◆ Extrait fourni:
+ + + +

Marcher
(ou l'art de mener une vie déréglée et poétique)
Tomas Espedal
roman traduit du norvégien par
Terje SindingActes Sud
C'est dans la très belle librairie Kléber de Strasbourg que ce livre m'a appelée (moi aussi je circule entre lieux et livres) au rayon des Lettres scandinaves. Double plaisir. Avec un auteur comme le poète Stefansson, ces Lettres ont de la grandeur. Et
marcher est une activité qui fait rêver, on voit, on entend, on sent, on s'apaise, on vit.
T. Espedal n'a pas un nom typiquement norvégien, il a été boxeur, et le sous-titre de son livre invite à entrer dans un monde sans conventions. A véritablement sortir de chez soi, de sa routine, de son environnement, de son éducation, de sa vie civilisée et donc bridée. Heureusement qu'il y a le sous-titre ; car des livres sur la marche foisonnent, même si on aimerait bien être comme le grand marcheur romantique
Nietzsche. Ici le compagnon de route n'est pas mal non plus, mais pourra-t-on suivre l'ange aux semelles de vent ?

+ + + +

◆ Consignes:
**a.** Ces affirmations concordent-elles avec l'extrait ? (i) Le livre a été trouvé au rayon des Lettres scandinaves. (ii) Espedal a été coureur cycliste. (iii) Les livres sur la marche sont rares.
**b.** Recopiez le passage de l'extrait qui commence aux mots « Tomas Espedal » et s'arrête après « s'apaise, on vit. », en substituant « Colmar » à « Strasbourg ».
Les entrées n'interviennent en rien ici.

◆ Entrées fournies:
+ + + +

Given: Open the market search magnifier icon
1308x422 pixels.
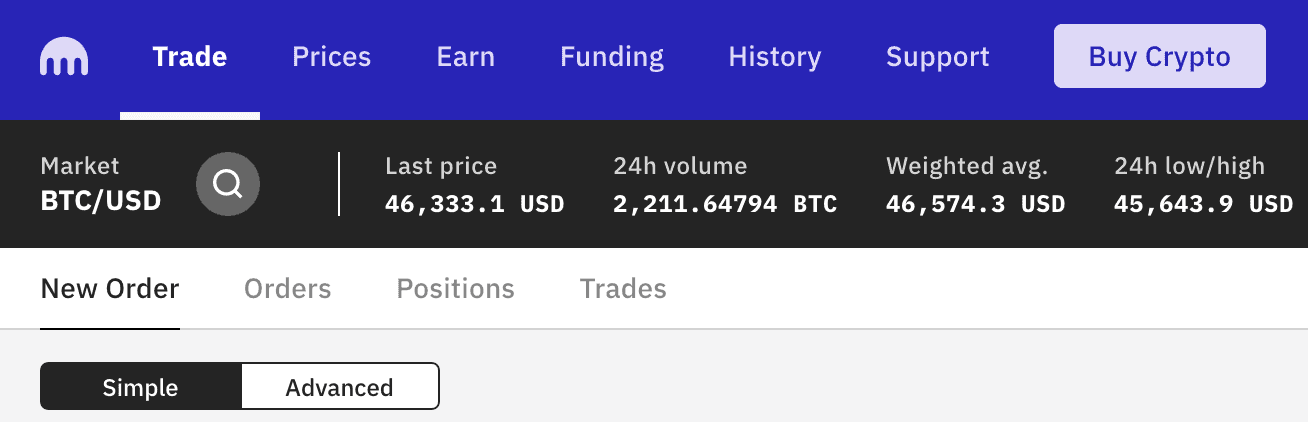Looking at the screenshot, I should click(228, 184).
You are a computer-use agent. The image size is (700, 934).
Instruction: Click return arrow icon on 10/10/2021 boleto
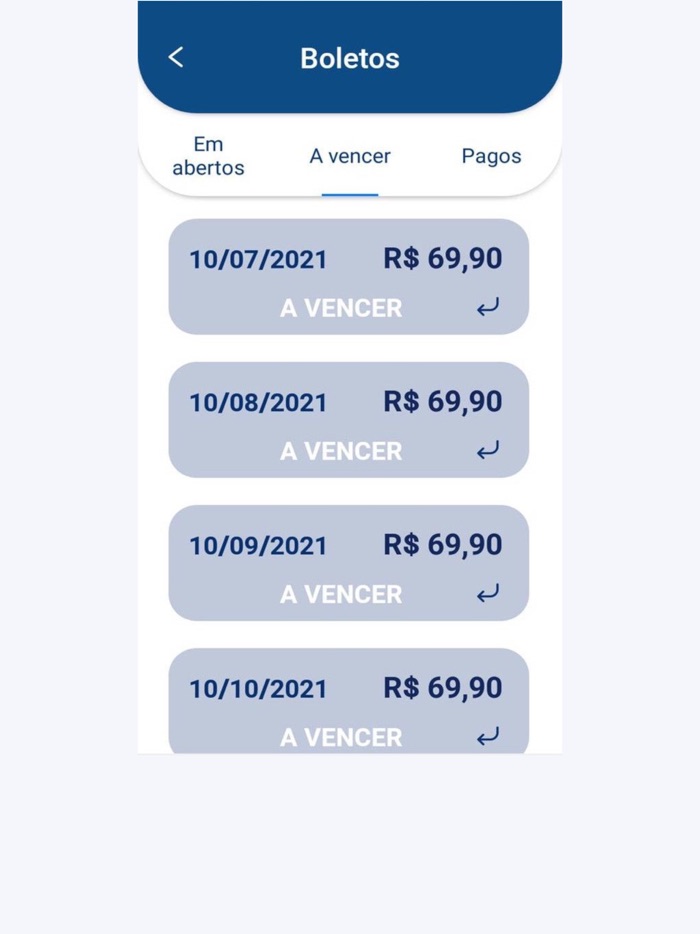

+ + + +

◆ Corrigé:
**a.**
(i) Oui : « au rayon des Lettres scandinaves ».
(ii) Non : « il a été boxeur ».
(iii) Non : « des livres sur la marche foisonnent ».

**b.**
Tomas Espedal
roman traduit du norvégien par
Terje SindingActes Sud
C'est dans la très belle librairie Kléber de Colmar que ce livre m'a appelée (moi aussi je circule entre lieux et livres) au rayon des Lettres scandinaves. Double plaisir. Avec un auteur comme le poète Stefansson, ces Lettres ont de la grandeur. Et
marcher est une activité qui fait rêver, on voit, on entend, on sent, on s'apaise, on vit.